Tujuan A:
Salin kembali tanpa perubahan baris-baris dalam catatan, mulai dari baris yang memuat "At what coordinates should I click to accomplish: Open" sampai akhir catatan, termasuk kedua ujungnya.

Kesalahan-Kesalahan yang Dilakukan Saat Ramadan
Kesalahan-Kesalahan yang Dilakukan Saat Ramadan

Ramadan adalah bulan yang penuh berkah dan kesempatan istimewa bagi umat muslim untuk memperbanyak ibadah serta memperbaiki hubungan dengan Allah . Di dalamnya terkandung nilai-nilai yang mendorong manusia untuk menahan hawa nafsu, memperkuat ketakwaan dan memperbanyak amal saleh. Namun, kenyataannya, tidak sedikit orang yang justru melakukan hal-hal yang berlawanan dengan tujuan utama Ramadan. Di antara kesalahan yang paling mencolok adalah fokus berlebihan pada kuliner dan hiburan.

Kesalahan pertama yang sering terjadi adalah menjadikan Ramadan sebagai ajang eksplorasi kuliner. Di saat siang hari dipenuhi dengan rasa lapar yang seharusnya melatih pengendalian diri, banyak orang justru sibuk merencanakan berbagai menu berbuka yang berlebihan. Dapur yang biasanya hanya digunakan beberapa jam sehari berubah menjadi tempat aktivitas sepanjang hari. Hidangan berbuka pun menjadi lebih banyak dari biasanya, lengkap dengan berbagai jenis snack dan makanan berat.

Tujuan B:
Menurut teks tentang kesalahan saat Ramadan, apa kesalahan pertama yang sering terjadi?

Catatan:

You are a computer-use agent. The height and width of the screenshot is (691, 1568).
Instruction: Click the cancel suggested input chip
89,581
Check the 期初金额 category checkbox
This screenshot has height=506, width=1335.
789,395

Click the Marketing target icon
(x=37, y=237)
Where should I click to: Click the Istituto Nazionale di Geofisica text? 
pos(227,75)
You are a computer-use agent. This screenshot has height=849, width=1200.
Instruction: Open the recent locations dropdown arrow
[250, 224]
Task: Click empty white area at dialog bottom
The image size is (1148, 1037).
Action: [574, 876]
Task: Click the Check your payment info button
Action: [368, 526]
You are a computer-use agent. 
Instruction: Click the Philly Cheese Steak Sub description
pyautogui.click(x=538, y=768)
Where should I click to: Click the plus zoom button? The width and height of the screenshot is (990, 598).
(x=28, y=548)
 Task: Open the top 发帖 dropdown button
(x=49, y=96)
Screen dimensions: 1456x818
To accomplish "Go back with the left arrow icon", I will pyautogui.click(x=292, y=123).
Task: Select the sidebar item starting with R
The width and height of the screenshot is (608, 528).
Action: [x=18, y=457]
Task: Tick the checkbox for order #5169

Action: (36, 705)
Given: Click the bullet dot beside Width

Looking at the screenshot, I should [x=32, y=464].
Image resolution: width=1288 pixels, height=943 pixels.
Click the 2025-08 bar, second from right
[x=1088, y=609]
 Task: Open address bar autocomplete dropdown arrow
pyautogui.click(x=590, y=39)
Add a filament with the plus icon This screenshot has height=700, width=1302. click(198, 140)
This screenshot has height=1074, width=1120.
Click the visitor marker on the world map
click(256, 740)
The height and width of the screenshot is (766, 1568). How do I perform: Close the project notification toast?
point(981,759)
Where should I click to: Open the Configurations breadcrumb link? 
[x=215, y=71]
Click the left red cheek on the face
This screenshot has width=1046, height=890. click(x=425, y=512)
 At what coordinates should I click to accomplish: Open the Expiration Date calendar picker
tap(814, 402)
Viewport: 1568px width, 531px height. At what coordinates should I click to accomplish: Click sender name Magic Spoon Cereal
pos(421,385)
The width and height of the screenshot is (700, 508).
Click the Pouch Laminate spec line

Jawaban yang Diharapkan A:
 At what coordinates should I click to accomplish: Open the Expiration Date calendar picker
tap(814, 402)
Viewport: 1568px width, 531px height. At what coordinates should I click to accomplish: Click sender name Magic Spoon Cereal
pos(421,385)
The width and height of the screenshot is (700, 508).
Click the Pouch Laminate spec line

Jawaban yang Diharapkan B:
Menjadikan Ramadan sebagai ajang eksplorasi kuliner.